Trip Report #9 – Running in the Kingdom of the Thunder Dragon: The First Bhutan Marathon

In August 2002, my wife Deb and I had just gotten home from a trip to Europe. The following weekend, we were at our local running store in Reno, Eclipse Running, and I saw a flyer advertising the first-ever Bhutan International Marathon. It featured a picture of the Himalayas. Needless to say, I was interested. Very interested.

When I showed Deb the flyer, she said something along the lines of “We just got home; I haven’t even gotten the laundry done from Europe!” I checked the date of the race and asked her if she could get caught up on the laundry by November 13th. Ultimately, we decided to check it out.

The website on the flyer led us to a guy named Rick who was based in Portland. He was with a cycling company called Rose Pedal, Inc. who were working with Nima Tours & Treks in Bhutan. He was a cyclist himself, involved with the Bhutan Olympic Committee, and was working to bring 350 foreign runners to the race. He was helping to arrange visas, transportation, and other logistics. When we told him Deb wouldn’t be running the race (this pre-dates her marathon running), he asked if she’d like to borrow his bike and ride the course. She took him up on his offer, and we were going!
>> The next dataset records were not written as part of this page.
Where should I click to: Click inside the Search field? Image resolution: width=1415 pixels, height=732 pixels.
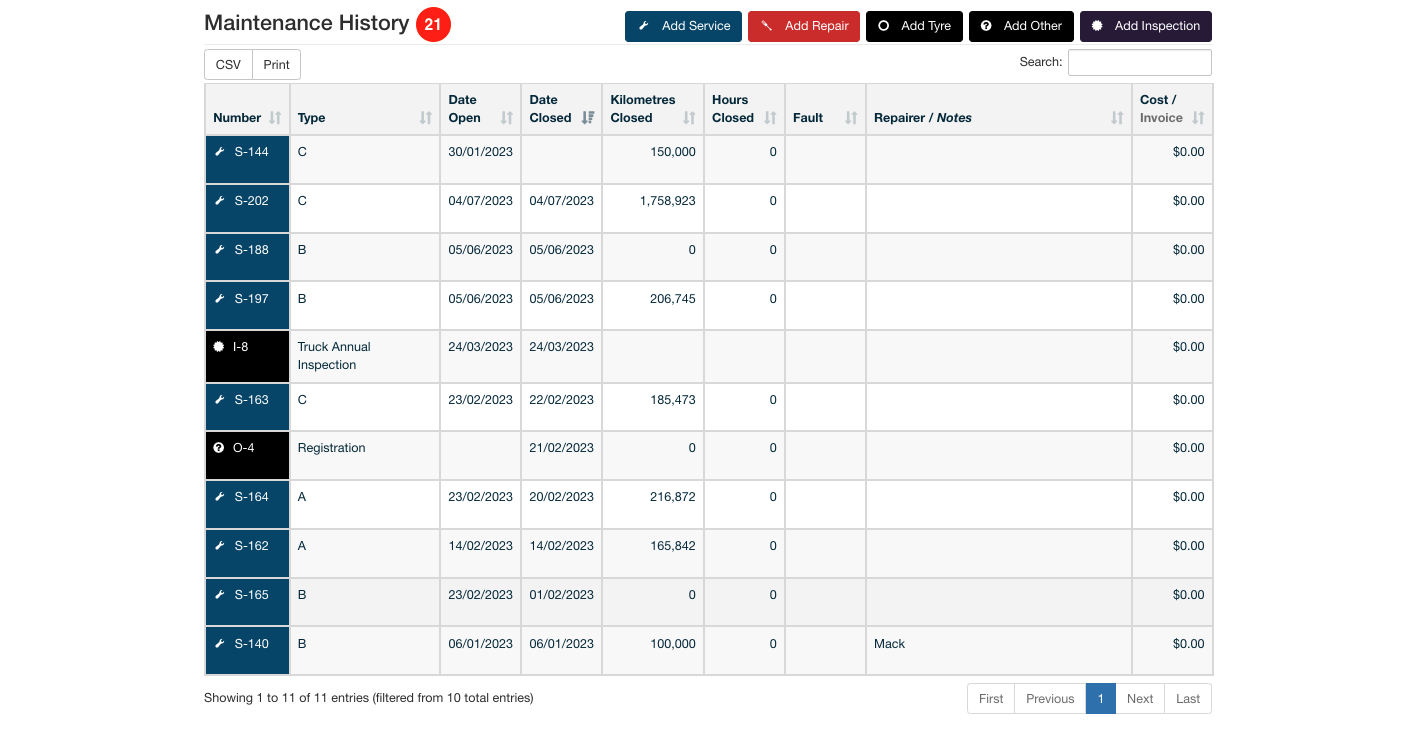pos(1139,62)
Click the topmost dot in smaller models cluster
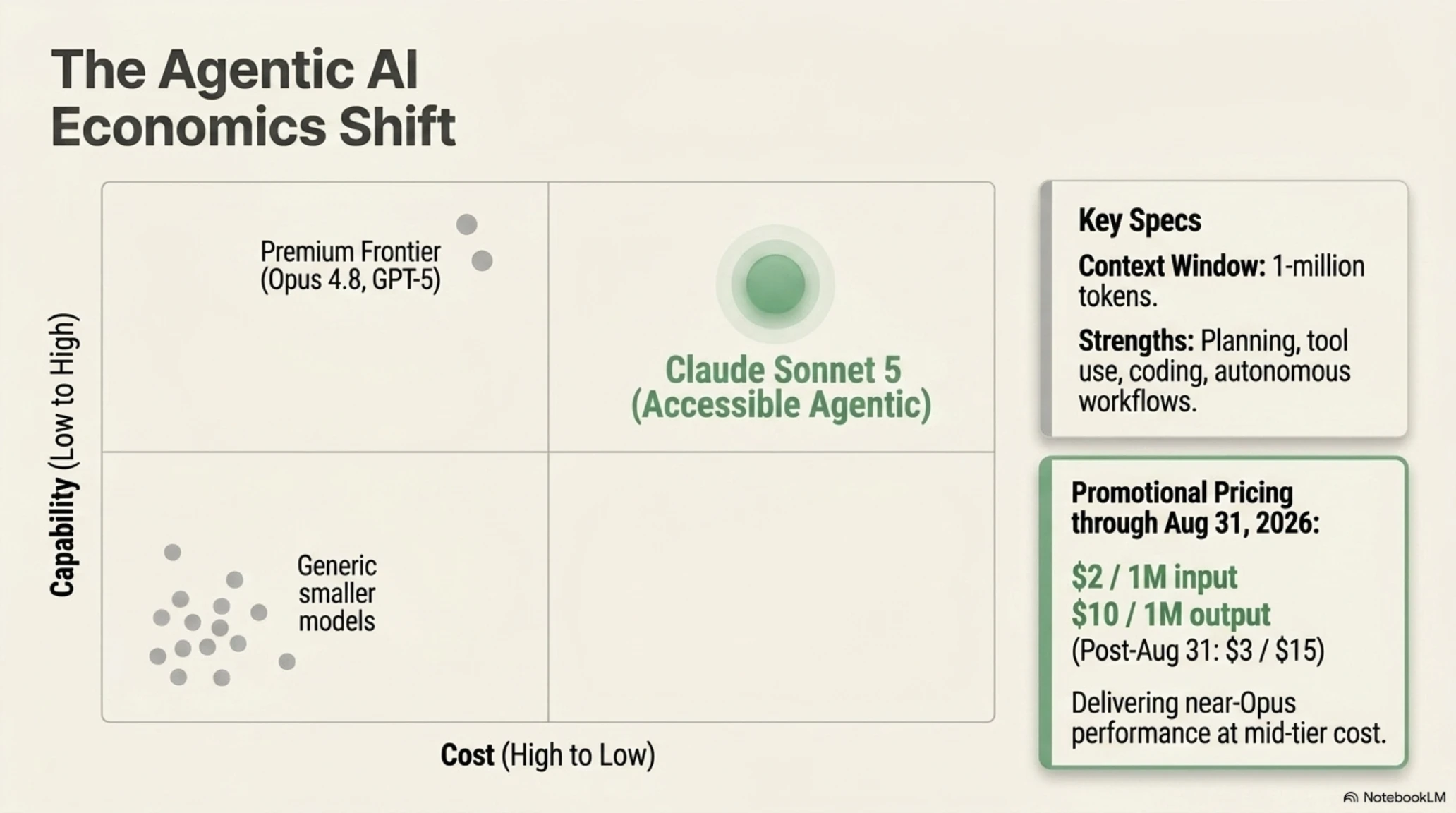The width and height of the screenshot is (1456, 813). click(x=172, y=552)
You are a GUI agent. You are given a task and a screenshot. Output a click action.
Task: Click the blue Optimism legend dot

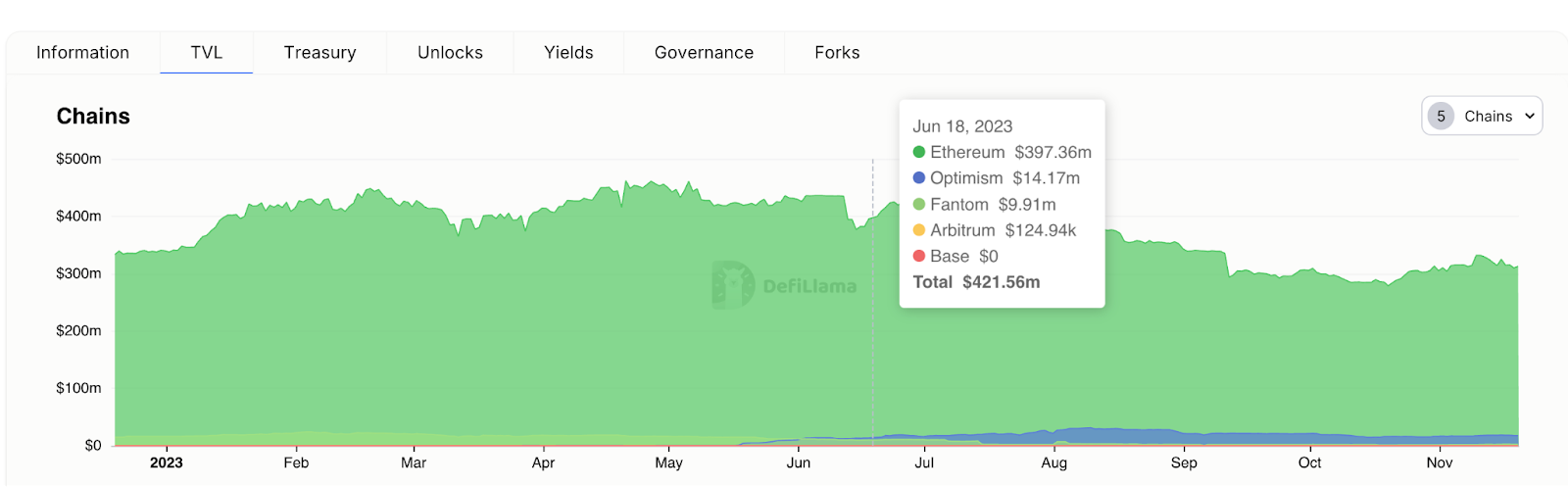point(919,178)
To fly to Bhutan (at least back in 2002) the only airline option was Druk Air, the national airline, whose planes were also the method of transportation used by the royal family and government officials. We flew to Bangkok and spent a couple of days sightseeing and then caught our flight to Bhutan.


Flying in and seeing the profile of the Himalayas was so exciting. When we landed, we were met at the airport by a driver and guide who had been assigned to be with us for the entire trip. They gave us white prayer scarves and t-shirts with the race logo and welcomed us to Bhutan. Then, they took us to our hotel, where we met Rick.

We had a couple days of sightseeing in the area around Thimphu, the capital. We visited the Tiger’s Nest Monastery and other traditional Bhutanese fortified buildings, known as Dzongs. We also spent some time hiking and watching Olympic athletes in an archery competition in the National Stadium. During this time, we also had a chance to meet the other foreigners who were running the race, as well as a few local athletes.

The day before the marathon, the local running community hosted a Friendship Run 5K in Thimphu. Deb ran, and because I was running a marathon the next day, I just jogged with her. The altitude was noticeable. The average altitude for the marathon (as I learned that morning) was 2300 meters—about 7500 feet.


Race morning was spectacular. I will never forget it. It was the perfect combination of pre-race excitement, high altitude scenery, Himalayan culture, and nervous anticipation. We assembled at the start line near the town of Paro before sunrise. The race organizers had arranged a Buddhist puja ceremony to bless the race and bring safety and success to the runners. In addition to the prayers and the burning of branches, there were monks who played traditional instruments like drums and horns.

The course was challenging but beautiful. While the contestants ran, Deb rode Rick’s bike and took pictures of the scenery, the runners, and locals cheering us on from the sides of mountain roads. With permission of the race organizers, Deb’s bicycle had a basket full of water bottles, and she was basically a mobile aid-station for a lot of thirsty runners along the course.


Running into Thimpu, there were some young Bhutanese runners in front of me. They were Olympic hopefuls that I had met the day before, all of whom were really nice guys. I had joked with them at the Friendship Run that since I was old enough to be their father and since I only live and train at 1500 meters that they better finish in front of this old man. Three of them did. I was fourth overall and the first foreign runner. It was a great finish because Deb had the whole crowd yelling “FRED!” as I came to the finish line. After I finished, they gave both Deb and me medals, and brought me a chair and a bottle of water. It was first-class service.

 

Later that night there was an awards ceremony and dinner with the Olympic hopefuls, the foreign runners, an Ambassador, members of the Olympic committee and the Director of Tourism. They presented all of the international runners with traditional Bhutanese dress: a gho for each man and a kira for each woman. With everyone wearing ghos and kiras, we had a huge dinner and a bonfire with singing and traditional dancing.


After the race, we stayed in Bhutan for another couple of days, doing more sightseeing and hiking, before going back to Bangkok for our last days of vacation.


Visiting the Himalayan Kingdom of Bhutan was a great experience. Running the first marathon in Bhutan was a worthy and memorable challenge. But hands down, participating in and experiencing the Bhutanese culture was the best part of the trip. It was an unforgettable, once-in-a-lifetime experience.